Livv
Décisions

EC, July 25, 1975, No 75-570

COMMISSION OF THE EUROPEAN COMMUNITIES

Decision

Bronbemaling/Heidemaatschappij

EC n° 75-570

25 juillet 1975

THE COMMISSION OF THE EUROPEAN COMMUNITIES,

Having regard to the Treaty establishing the European Economic Community, and in particular Article 85 thereof; Having regard to Council Regulation No 17 (1) of 6 February 1962, and in particular Articles 1, 3, 4 and 15 (6) thereof; Having regard to the notification dated 6 August 1974 by the Dutch undertakings Heidemaatschappij Beheer NV, Grondboorbedrijf J. Mos BV, Reinders-Wessemius Grondboorbedrijven BV, De Ruiter Boringen en Bemalingen BV and Lareco BV, of the agreements whereby Heidemaatschappij granted each of the other four undertakings a licence over its Dutch Patent No 128.766; Having regard to the complaint filed pursuant to Article 3 of Regulation No 17 by the Dutch undertaking Zuid-Nederlandsche Bronbemaling en Grondboringen BV on 21 October 1974; Having heard the undertakings concerned in accordance with Article 19 (1) of Regulation No 17 and with Regulation No 99-63 (2), Whereas:

I. The facts

On 18 June 1965 and 2 August 1967 Heidemaatschappij Beheer NV (hereinafter called "Heidemaatschappij"), Arnhem, Netherlands, lodged two patent applications in respect of a process for the installation of a well-point drainage system consisting of filter tubes connected to pumps and of a well-point drainage system installed in this way.
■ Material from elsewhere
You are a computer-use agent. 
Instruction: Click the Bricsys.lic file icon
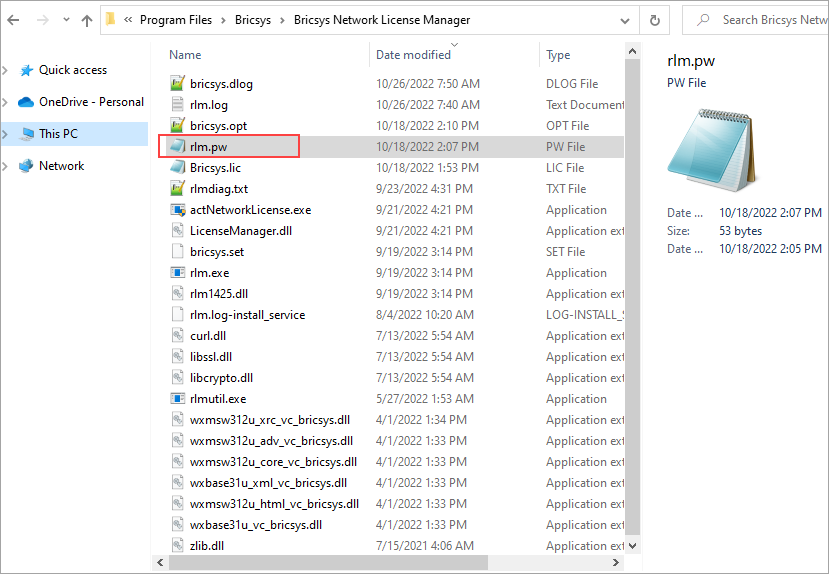pyautogui.click(x=177, y=168)
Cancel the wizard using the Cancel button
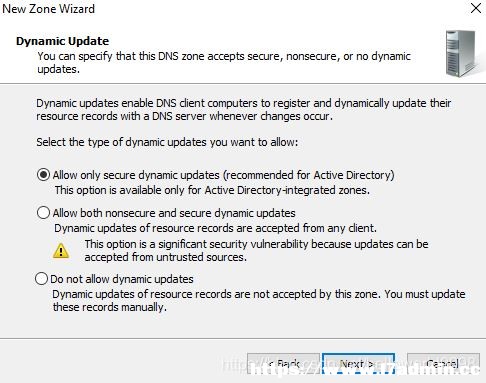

In the course of the administrative procedure preceding the grant of the patents, three undertakings - A.H. Steenbergen BV, Klaaswaal, De Ruiter BV, Halfweg-Haarlemmerliede, and Grondboorbedrijf J. Mos BV, Rhoon - opposed the grant of the patents applied for by Heidemaatschappij on the ground that the patents would confer on Heidemaatschappij monopoly rights to operate a process which the opposing firms regarded as being no longer patentable, which they were all using and for which one of them - Steenbergen - was manufacturing special equipment. The three opponents were supported in their action by Reinders-Hagendoorn and Wessemius.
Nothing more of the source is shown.